§ **What to produce**
Format the rows from the line containing "You are a computer-use agent." through the line containing "[x=361, y=457]" as a JSON list of strings, one string per line, with blank lines left out.

§ **Material to process**
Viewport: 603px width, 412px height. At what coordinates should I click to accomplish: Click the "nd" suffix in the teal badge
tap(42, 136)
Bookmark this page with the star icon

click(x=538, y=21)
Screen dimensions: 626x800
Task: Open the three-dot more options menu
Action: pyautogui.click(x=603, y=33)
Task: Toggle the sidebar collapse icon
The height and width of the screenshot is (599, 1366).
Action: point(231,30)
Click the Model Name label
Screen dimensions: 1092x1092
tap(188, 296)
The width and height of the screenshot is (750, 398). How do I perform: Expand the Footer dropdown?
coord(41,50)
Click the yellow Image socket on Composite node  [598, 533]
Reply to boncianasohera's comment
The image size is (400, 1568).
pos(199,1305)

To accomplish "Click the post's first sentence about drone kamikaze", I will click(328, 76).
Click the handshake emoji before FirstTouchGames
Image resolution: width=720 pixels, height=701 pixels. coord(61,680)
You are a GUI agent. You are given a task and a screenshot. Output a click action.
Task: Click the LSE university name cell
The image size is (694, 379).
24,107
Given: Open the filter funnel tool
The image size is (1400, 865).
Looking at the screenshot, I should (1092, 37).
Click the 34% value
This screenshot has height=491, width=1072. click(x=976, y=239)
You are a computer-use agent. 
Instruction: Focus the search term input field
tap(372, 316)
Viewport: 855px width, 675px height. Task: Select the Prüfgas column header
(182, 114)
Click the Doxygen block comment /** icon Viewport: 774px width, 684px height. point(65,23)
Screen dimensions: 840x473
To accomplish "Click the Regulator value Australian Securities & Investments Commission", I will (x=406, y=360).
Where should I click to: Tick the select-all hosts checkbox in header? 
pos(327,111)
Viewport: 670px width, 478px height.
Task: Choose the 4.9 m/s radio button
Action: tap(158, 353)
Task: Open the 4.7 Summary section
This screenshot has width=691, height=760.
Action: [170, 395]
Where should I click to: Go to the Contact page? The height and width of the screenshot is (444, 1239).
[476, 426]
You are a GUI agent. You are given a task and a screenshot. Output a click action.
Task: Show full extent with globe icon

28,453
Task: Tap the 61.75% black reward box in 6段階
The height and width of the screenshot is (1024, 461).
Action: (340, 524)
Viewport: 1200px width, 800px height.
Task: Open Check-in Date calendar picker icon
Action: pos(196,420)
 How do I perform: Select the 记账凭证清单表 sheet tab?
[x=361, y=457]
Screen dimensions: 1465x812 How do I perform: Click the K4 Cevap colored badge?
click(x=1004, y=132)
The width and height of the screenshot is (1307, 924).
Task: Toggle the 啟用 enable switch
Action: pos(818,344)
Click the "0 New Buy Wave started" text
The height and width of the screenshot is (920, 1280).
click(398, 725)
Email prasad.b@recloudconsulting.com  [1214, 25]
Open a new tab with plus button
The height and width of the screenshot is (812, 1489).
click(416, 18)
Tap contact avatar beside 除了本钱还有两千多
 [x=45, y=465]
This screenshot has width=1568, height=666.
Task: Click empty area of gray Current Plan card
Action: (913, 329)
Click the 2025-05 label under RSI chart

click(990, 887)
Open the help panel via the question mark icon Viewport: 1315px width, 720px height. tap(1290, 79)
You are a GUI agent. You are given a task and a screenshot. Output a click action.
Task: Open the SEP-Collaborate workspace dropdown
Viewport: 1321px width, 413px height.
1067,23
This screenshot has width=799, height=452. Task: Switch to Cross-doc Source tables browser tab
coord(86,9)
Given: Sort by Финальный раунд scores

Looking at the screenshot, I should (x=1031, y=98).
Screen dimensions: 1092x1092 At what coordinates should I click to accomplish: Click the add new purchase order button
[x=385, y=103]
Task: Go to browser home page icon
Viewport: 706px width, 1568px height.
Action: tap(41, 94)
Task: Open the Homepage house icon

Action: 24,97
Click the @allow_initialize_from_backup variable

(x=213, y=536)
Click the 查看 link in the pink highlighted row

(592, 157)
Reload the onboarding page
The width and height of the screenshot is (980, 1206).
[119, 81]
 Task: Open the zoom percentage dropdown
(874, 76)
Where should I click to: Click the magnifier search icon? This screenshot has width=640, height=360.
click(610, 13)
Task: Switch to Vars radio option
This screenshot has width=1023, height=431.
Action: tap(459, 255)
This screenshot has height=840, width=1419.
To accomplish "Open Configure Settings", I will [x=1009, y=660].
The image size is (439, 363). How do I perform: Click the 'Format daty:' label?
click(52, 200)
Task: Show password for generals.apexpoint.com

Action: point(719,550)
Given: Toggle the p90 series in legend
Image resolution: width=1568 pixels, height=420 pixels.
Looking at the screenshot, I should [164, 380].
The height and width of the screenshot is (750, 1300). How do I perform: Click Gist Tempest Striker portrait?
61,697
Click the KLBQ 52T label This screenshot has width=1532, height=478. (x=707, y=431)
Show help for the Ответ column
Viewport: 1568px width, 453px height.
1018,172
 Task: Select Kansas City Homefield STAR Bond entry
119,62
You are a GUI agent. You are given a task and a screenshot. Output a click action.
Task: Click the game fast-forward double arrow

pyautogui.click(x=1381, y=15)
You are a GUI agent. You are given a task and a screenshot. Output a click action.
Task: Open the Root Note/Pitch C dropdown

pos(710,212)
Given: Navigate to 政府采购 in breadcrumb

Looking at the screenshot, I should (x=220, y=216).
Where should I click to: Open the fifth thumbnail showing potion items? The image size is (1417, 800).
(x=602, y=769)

§ **Answer for the task**
[
  "You are a computer-use agent. ",
  "Instruction: Focus the search term input field",
  "tap(372, 316)",
  "Viewport: 855px width, 675px height. Task: Select the Prüfgas column header",
  "(182, 114)",
  "Click the Doxygen block comment /** icon Viewport: 774px width, 684px height. point(65,23)",
  "Screen dimensions: 840x473",
  "To accomplish \"Click the Regulator value Australian Securities & Investments Commission\", I will (x=406, y=360).",
  "Where should I click to: Tick the select-all hosts checkbox in header? ",
  "pos(327,111)",
  "Viewport: 670px width, 478px height.",
  "Task: Choose the 4.9 m/s radio button",
  "Action: tap(158, 353)",
  "Task: Open the 4.7 Summary section",
  "This screenshot has width=691, height=760.",
  "Action: [170, 395]",
  "Where should I click to: Go to the Contact page? The height and width of the screenshot is (444, 1239).",
  "[476, 426]",
  "You are a GUI agent. You are given a task and a screenshot. Output a click action.",
  "Task: Show full extent with globe icon",
  "28,453",
  "Task: Tap the 61.75% black reward box in 6段階",
  "The height and width of the screenshot is (1024, 461).",
  "Action: (340, 524)",
  "Viewport: 1200px width, 800px height.",
  "Task: Open Check-in Date calendar picker icon",
  "Action: pos(196,420)",
  " How do I perform: Select the 记账凭证清单表 sheet tab?",
  "[x=361, y=457]"
]